All right, let's work this out together. The first thing I'd want to do is be a little bit consistent in how I write my exponents. Here I've written it as ( -65 ) power, and here I've written it as a fifth root. But we know that the fifth root of something, we know that the fifth root of ( V )—that's the same thing as saying ( V^{\frac{1}{5}} ).

The reason I want to say that is because then I'm multiplying two different powers of the same base, two different powers of ( V ), and so we can use our exponent properties there. So this is going to be the same thing as ( V^{-65} ) times ( V^{\frac{1}{5}} ), which is going to be equal to ( V^{K} ).

Now, if I'm multiplying ( V ) to some power times ( V ) to some other power, we know what the exponent properties would tell us. I could remind us—I'll do it over here: if I have ( x^{a} \cdot x^{b} ), that's going to be ( x^{a + b} ).
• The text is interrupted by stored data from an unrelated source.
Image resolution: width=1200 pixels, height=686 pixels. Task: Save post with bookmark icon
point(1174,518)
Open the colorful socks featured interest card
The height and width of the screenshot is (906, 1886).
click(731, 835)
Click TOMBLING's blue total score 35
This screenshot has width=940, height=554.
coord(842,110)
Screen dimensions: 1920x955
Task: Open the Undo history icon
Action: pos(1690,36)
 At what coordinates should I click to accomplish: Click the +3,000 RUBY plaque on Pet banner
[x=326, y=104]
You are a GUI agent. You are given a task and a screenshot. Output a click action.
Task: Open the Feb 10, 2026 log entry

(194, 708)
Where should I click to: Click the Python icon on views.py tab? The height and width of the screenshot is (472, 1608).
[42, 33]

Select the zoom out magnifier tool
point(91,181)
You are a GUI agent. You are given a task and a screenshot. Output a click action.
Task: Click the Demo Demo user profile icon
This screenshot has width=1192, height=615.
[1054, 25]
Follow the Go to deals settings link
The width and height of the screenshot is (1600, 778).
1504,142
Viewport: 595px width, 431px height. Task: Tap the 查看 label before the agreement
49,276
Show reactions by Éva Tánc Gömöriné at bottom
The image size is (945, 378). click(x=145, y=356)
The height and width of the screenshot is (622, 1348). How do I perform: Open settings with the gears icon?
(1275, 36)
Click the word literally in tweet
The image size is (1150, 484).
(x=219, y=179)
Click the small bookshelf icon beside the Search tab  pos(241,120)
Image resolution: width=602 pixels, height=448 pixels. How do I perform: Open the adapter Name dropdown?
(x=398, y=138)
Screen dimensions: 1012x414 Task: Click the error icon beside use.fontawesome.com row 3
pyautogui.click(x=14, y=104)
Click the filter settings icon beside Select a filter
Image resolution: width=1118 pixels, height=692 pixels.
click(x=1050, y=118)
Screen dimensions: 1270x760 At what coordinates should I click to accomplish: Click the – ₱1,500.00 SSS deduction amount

So here I have the same base ( V ). Therefore, this is going to be ( V^{(-65) + \frac{1}{5}} ).

So ( V^{-65 + \frac{1}{5}} ) is going to be equal to ( V^{K} ).

I think you might see where this is all going now. So this is going to be equal to ( V ). Therefore, ( -65 + \frac{1}{5} ) is going to be equal to ( K ).

Calculating this gives us ( -\frac{325}{5} + \frac{1}{5} = -\frac{324}{5} ).

Now, all of this is going to be equal to ( V^{K} ), so ( K ) must be equal to ( -\frac{324}{5} ).

And we’re done! ( K ) is equal to ( -\frac{324}{5} ).